»Rak Bibi« steht an der Häuserwand. Schnell drangeschmiert mit schwarzer Sprayfarbe über einem bunten Graffiti. Der Aufruf »Nur Bibi« in Anlehnung an die Stimmabgabe für den Premier Benjamin Netanjahu ist eine Seltenheit im Tel Aviver Viertel Florentin, in dem sich Künstler, Touristen und vorwiegend Linkswähler an diesem sonnigen Wahl-Montag tummeln. Viele sind gekommen, um die Kunst an den Wänden zu bestaunen und den freien Tag für einen Ausflug zu nutzen.

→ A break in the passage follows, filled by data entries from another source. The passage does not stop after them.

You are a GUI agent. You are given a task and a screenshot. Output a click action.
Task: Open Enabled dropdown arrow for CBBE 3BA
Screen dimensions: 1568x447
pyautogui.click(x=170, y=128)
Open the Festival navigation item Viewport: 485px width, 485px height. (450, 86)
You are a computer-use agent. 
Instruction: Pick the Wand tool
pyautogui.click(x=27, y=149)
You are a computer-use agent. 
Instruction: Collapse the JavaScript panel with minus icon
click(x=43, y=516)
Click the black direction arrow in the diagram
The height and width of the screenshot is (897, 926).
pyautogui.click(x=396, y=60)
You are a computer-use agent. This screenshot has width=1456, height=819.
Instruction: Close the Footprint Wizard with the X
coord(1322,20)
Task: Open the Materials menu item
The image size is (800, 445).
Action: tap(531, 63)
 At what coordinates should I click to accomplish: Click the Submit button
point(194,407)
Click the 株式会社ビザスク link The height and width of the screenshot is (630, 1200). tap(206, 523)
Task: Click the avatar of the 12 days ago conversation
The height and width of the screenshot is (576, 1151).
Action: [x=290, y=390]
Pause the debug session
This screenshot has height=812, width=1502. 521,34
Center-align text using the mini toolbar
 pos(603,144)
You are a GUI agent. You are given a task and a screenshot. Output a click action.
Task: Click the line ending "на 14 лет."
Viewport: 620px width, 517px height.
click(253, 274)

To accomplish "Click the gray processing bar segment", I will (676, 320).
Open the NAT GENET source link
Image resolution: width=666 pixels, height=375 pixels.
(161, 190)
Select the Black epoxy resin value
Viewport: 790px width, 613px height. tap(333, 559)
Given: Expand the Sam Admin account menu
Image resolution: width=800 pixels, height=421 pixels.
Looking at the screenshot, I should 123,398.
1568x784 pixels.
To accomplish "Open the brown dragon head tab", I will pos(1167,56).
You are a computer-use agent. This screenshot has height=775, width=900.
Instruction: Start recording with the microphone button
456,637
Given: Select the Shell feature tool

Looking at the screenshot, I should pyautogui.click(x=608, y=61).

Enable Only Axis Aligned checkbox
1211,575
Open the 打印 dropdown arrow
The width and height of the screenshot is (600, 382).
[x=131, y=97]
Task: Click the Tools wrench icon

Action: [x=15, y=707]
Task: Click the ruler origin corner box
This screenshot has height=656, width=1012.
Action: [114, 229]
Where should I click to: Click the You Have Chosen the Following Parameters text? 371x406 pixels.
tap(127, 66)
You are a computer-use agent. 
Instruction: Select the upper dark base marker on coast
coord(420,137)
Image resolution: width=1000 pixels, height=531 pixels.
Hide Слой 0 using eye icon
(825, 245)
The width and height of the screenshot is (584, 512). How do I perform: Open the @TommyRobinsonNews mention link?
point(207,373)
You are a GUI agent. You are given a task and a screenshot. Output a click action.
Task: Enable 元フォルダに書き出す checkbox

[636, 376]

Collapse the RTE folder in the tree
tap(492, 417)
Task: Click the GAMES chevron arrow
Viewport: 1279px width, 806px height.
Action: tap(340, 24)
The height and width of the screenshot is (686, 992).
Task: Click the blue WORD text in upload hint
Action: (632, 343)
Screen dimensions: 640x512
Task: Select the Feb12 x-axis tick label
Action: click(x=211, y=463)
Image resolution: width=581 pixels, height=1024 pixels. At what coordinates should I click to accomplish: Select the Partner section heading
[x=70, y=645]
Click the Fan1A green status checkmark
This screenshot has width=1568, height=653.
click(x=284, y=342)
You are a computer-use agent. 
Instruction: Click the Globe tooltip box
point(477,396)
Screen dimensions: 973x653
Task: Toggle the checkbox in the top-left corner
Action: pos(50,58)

Eisessen Itzik Malul ist aus Aschkelon mit seiner Frau und den beiden Kindern zum Eisessen hier. Er ist Sefarde und müsste nach eigener Auskunft eigentlich Schas wählen. Der ultraorthodoxen Partei werden acht Mandate vorausgesagt. Mit ihrem Vorsitzenden Arie Deri ist sie Teil der Koalition von Premierminister Benjamin Netanjahu.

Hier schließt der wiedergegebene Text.